Beyaz kalkan, Ron’un havada süzülmesine yardım ediyordu.

“Lanet olsun.”

Ancak Ron pek mutlu görünmüyordu.
Boş ellerine baktıktan sonra kaşlarını çattı.

“…Öhhö! E, efendim…!”

Büyücü artık Ron’un elinden kaçmıştı.

Rüzgâr kamçısı beyaz çakılları yarıp büyücüyü Ron’dan uzaklaştırdı.

“…Uh…!”

Büyücü, sihirli bir parşömen çıkarmadan önce kesik bileğine biraz iksir döktü.
Sanki kanamayı durdurmaya çalışıyor gibiydi.

“Tsk.”

Ron, büyücünün hareketlerini izlerken dilini tıklattı.

‘Çok kötü.’

Beyaz Yıldızın tüm bu süre boyunca kamçıyla hedeflediği kişi büyücüydü. Bu yüzden Ron’un, beyaz kalkanla birlikte havaya fırlarken büyücüyü elinden kaçırmaktan başka çaresi yoktu.

“…Efendim!”

Büyücünün gözleri hayranlıkla doluydu.
Beyaz Yıldız, astlarını pek umursamayan biriydi. Büyücünün sadakati, böyle birinin onu kurtarmasıyla daha da güçlenmişti.

Ancak büyücünün gözbebekleri hızla titremeye başladı.

“Öhhö!”

Beyaz Yıldız kan kusuyordu.
Astını kurtardığı süre boyunca Cale’e odaklanmıştı.

Çok kısa bir süreliğine ortama sessizlik hâkim oldu.
Kimse bir şey söylemeye cesaret edemedi.

Beyaz Yıldızın ağzının kenarından akan ve yere düşmeden önce çenesine uzanan kan damlaları beyaz çakılları kırmızıya boyadı.
Beyaz Yıldız koyu kırmızı bir şey görebiliyordu.

“He, hehe…”

Ağzını kocaman açarak gülen birini görebiliyordu.
O kişinin ağzının içi tamamen koyu kırmızı kanla kaplıydı, öyle ki hangi kısmı dil, hangi kısmı diş belli değildi.
Bu kan, Beyaz Yıldızdan çok daha fazla miktarda akıyordu ve kişinin kıyafetlerini ve etrafındaki her şeyi koyu kırmızıya boyuyordu.

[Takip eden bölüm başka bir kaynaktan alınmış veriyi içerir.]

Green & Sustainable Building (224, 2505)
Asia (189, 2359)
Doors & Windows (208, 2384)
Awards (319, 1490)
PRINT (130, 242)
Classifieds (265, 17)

“Güçlerimizi kullandığımızda ikimiz de kan tükürüyoruz gibi görünüyor.”

Beyaz Yıldız, Cale’in ona bakıp güldüğünü görebiliyordu.
Öte yandan, şu anda Cale’in yüzünü hiç göremeyen biri vardı.

Paralı Asker Kralı Bud Illis, Cale’in ağzından omzuna koyu kırmızı sıvı düşerken Beyaz Yıldızı gözlemlemeye devam etti.

Cale, buraya dönerken gruba planı açıklamıştı. Bu açıklama, Raon’un büyüsüyle bir kez daha herkesin aklına ulaşmıştı.

‘Ron, ışınlanma büyüsünü kesmek için büyücünün ellerine ve ayaklarına saldıracak.’

Şu ana kadar işler plana göre ilerlemişti.

‘O zaman geldiğinde ben de Beyaz Yıldızı taş bir mızrakla vuracağım.’

Cale sırtındayken koşan Bud planı sormuştu.

‘Ya ondan sonra?’

Beyaz Yıldızın bu kadar kolay yenilmesine imkân yoktu.

‘Kim bilir? Beyaz Yıldız muhtemelen kaçar herhalde?’

Cale, Bud’un sorusuna kayıtsız bir şekilde cevap vermişti.

‘Şu anda Beyaz Yıldızı öldürecek kadar güçlü değiliz. Bu yüzden biz saklanırken onun kaçmasını izlemek yeterli.’

Bud bu konuşmayı düşünürken dudaklarını ısırdı.

‘Kaçmakmış kıçım!’

Cale’e bakan Beyaz Yıldız herhangi bir kaçma isteği göstermiyordu. Belki de bariz bir tepkiydi.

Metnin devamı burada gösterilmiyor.